*** Opening SUPPLIED RECORDS ***

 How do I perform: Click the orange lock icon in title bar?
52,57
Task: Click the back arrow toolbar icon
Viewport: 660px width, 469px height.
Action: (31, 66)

*** Closing SUPPLIED RECORDS ***

WORK ORDER>
Each record above is to be reproduced exactly, in full.

OUTPUT FOR THIS EXERCISE>
 How do I perform: Click the orange lock icon in title bar?
52,57
Task: Click the back arrow toolbar icon
Viewport: 660px width, 469px height.
Action: (31, 66)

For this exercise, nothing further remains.